The Pastel City
by John Harrison
1971, reprinted 2005
The Pastel City is a science fantasy novel about a war between two factions of surviving humans in the ruins of a despoiled Earth, in the far future, after the fall of civilization. The war is made far, far worse by the use of super-science weapons left over from before the fall. The book is sad and elegiac, and stands out not only for the creativity of its setting, but for the overall high quality of M John Harrison's writing. By today's standards, it's practically a novella, but fantasy books tended to be shorter in the 70s. Within its compact length, Harrison fits in detailed descriptions of place, and a plot that manages to feel slow and funereal despite its brevity.
The book opens with a description of the world before, of the seventeen Afternoon Cultures, each of which lasted between one to ten thousand years, the last of which comprehensively ruined the Earth with overconsumption and pollution. In the millennium since then, civilization has finally returned. The two factions are the city of Viriconium, the Pastel City, and its surrounding villages; and the Northmen, who live beyond the Metal-Salt Marsh and the Great Brown Waste. Just summarizing this much gives you a taste of Harrison's worldbuilding. This is a story that takes place after the end, and after another ending beyond that. The war this story details threatens to be a final annihilation. But in the aftermath, there's also a start of something new.
Virconium is ruled by the young Queen Jane, still a teenager; the Northmen by her cousin Canna Moidart, who is older but was second in line to the throne. Jane is the daughter of Virconium's greatest king, who consolidated power in a series of military victories with his loyal circle of friends, the Methven. Canna is that king's niece, the daughter of his brother and the previous northern queen. The king's circle, his equivalent to the Knights of the Round Table, are all retired now, their adventuring days behind them. The one we follow most closely, tegeus-Cromis, wants nothing more than to live as a poet and a hermit and to never fight again. Tomb the Dwarf spends all his time digging up machines from the Waste. In their heyday, it seems the Methven had a storied career and adventures enough to fill an epic, but we don't meet them until they're older and exhausted.

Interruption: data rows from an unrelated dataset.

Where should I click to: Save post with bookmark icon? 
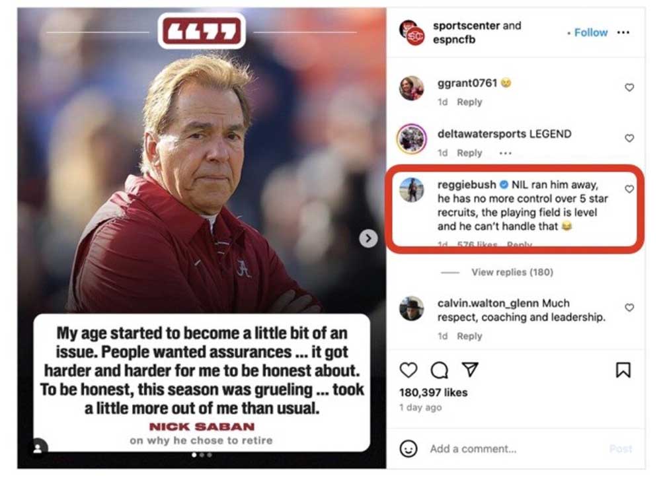623,370
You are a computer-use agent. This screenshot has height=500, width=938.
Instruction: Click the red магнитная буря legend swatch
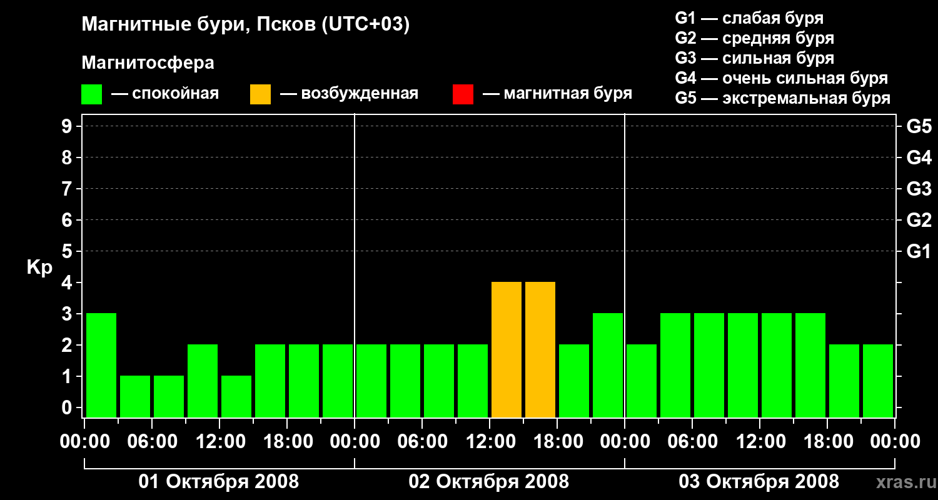pyautogui.click(x=463, y=94)
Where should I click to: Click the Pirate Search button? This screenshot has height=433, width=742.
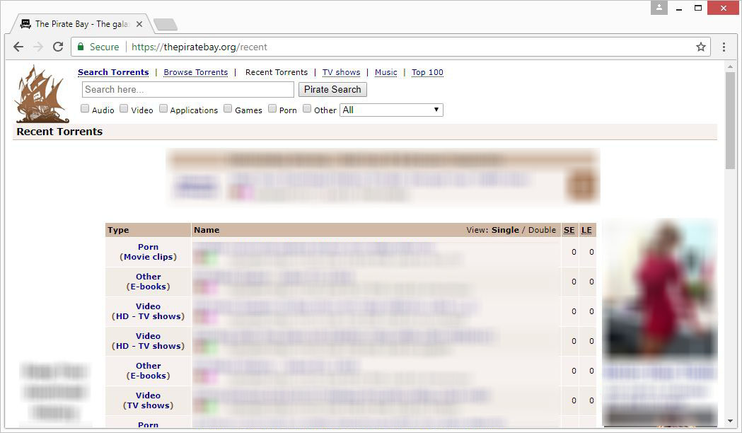(332, 89)
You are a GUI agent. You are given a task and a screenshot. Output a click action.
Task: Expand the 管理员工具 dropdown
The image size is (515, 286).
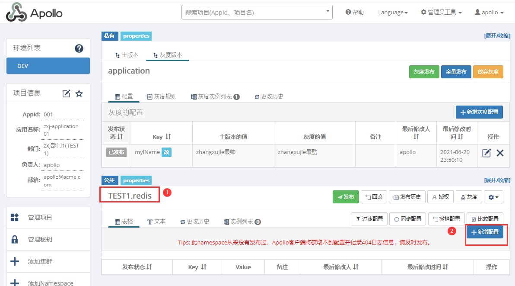coord(441,12)
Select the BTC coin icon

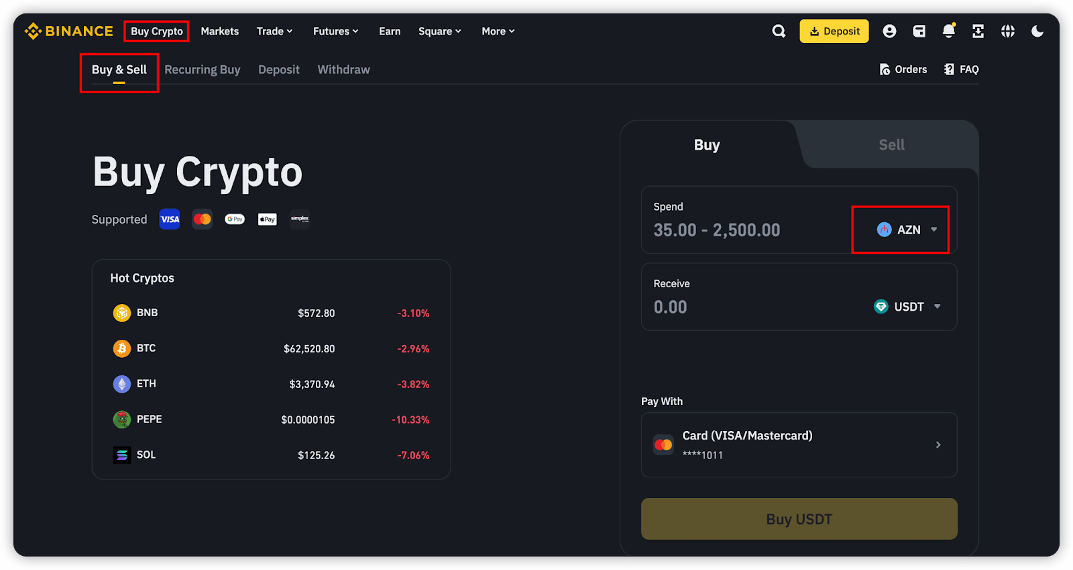121,348
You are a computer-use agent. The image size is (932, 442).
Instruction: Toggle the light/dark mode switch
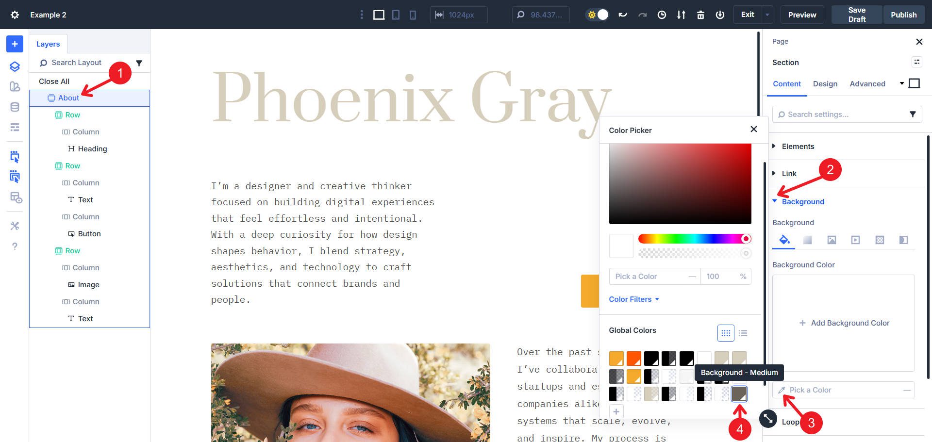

If I were from Britain, I wonder if I'd recognize the retired heroes as some sort of archetypes, perhaps stand-ins for famous men from history or literature, or perhaps representatives of specific regional cultures. I'm sure in an American novel, I could recognize a Confederate, a Yankee, and a cowboy, and know where each came from and what values they represent, even if those names were never used for them. I suspect Harrison's doing something similar here, but I don't know that for sure.

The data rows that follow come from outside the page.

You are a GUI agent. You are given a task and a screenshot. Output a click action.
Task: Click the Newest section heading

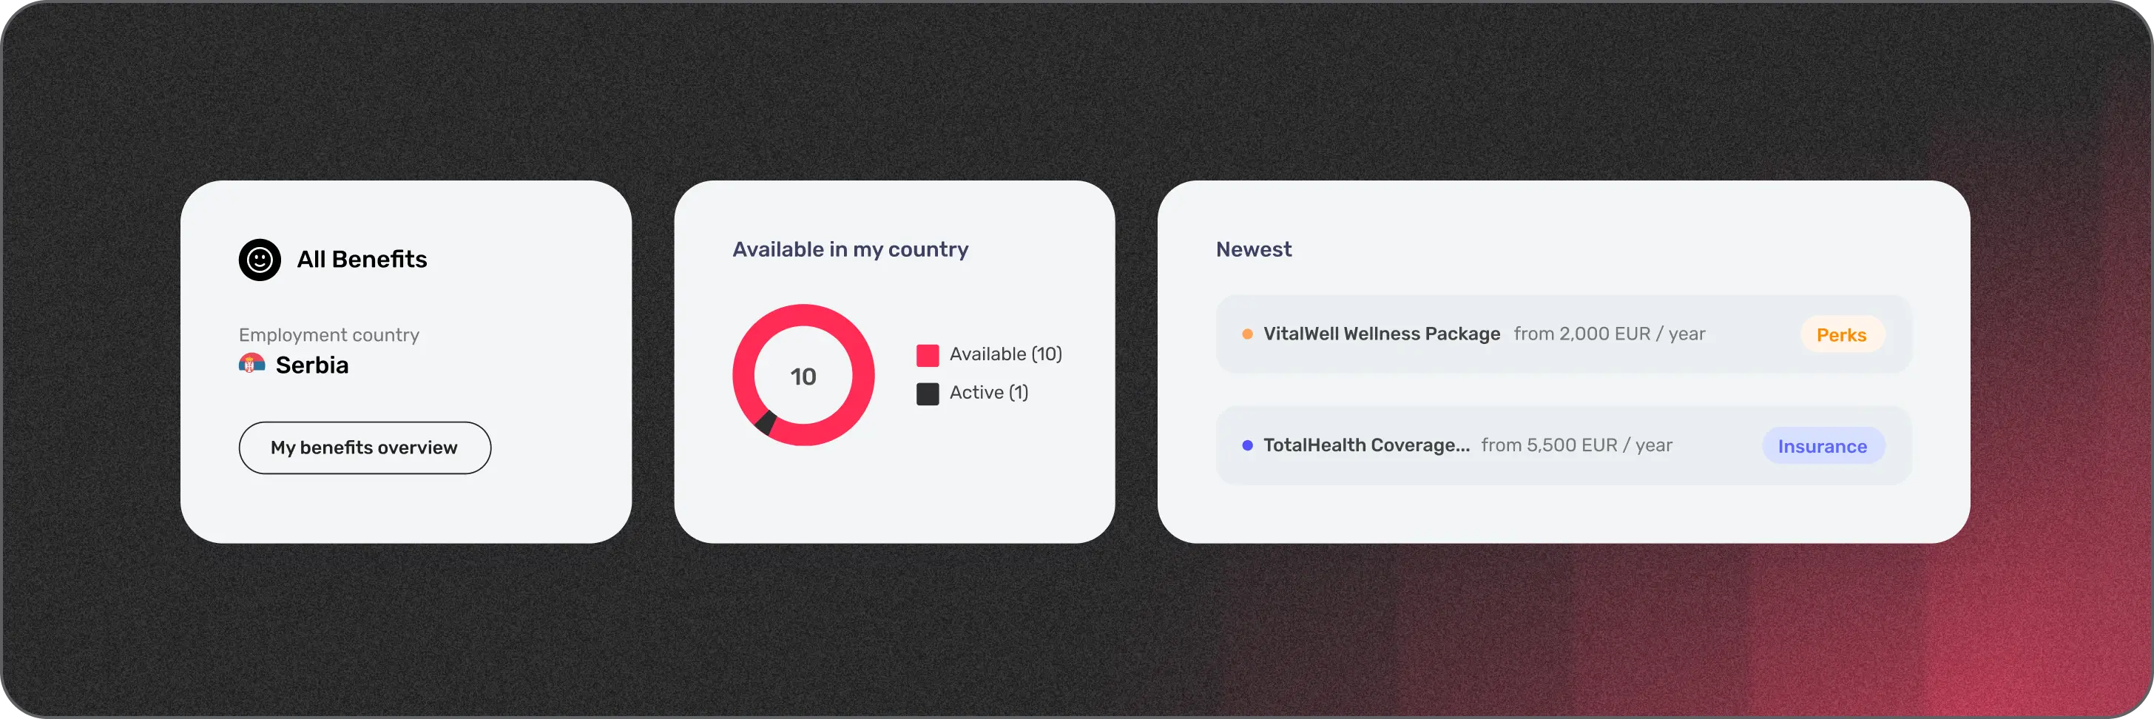1253,249
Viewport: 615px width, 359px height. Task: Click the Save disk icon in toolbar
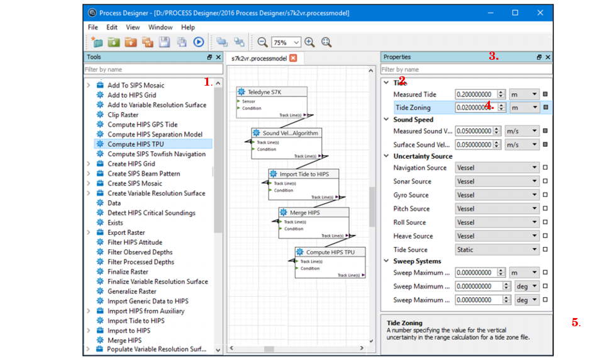[164, 42]
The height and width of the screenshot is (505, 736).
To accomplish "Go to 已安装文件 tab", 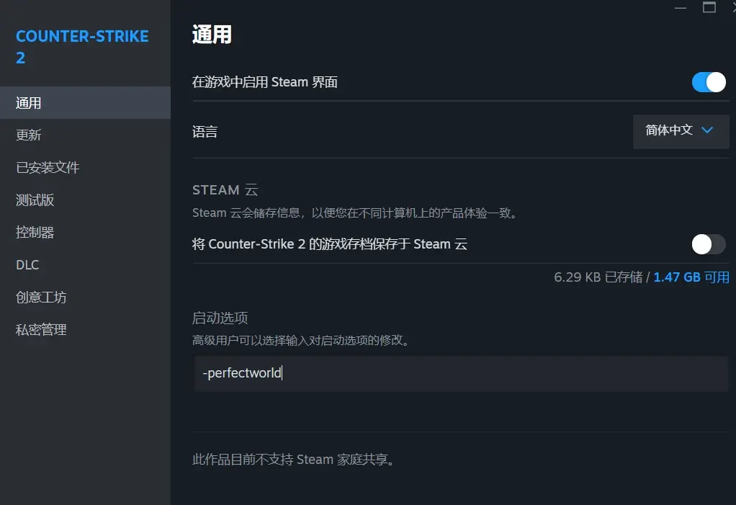I will point(48,168).
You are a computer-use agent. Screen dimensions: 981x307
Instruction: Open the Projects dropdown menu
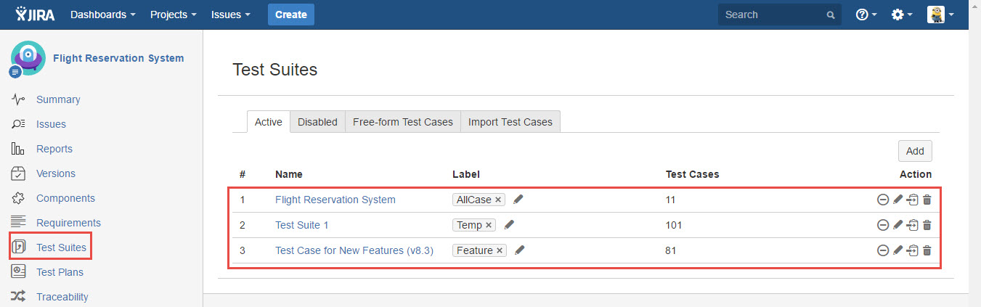click(173, 15)
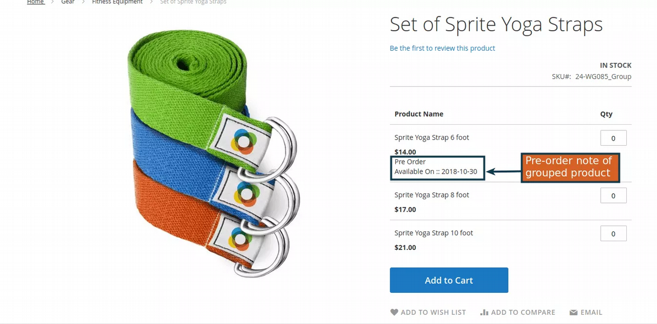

Cromis is called out of retirement by the young queen and tasked to reassemble the other heroes of the Methven who rode beside her father, to meet the Viriconium army in the north, take over command from the peacetime general who leads it, and defeat the Northmen before they cross the Waste. Separately, a talking mechanical bird (perhaps a bit like Archimedes from The Sword and the Stone or Bubo from Clash of the Titans) repeatedly instructs him to abandon this quest and deal with a much bigger problem on the southern coast. Cromis ignores the bird and tries to obey they queen. He gathers all but one of his old allies and rushes north, getting to the Viriconium army before the big fight.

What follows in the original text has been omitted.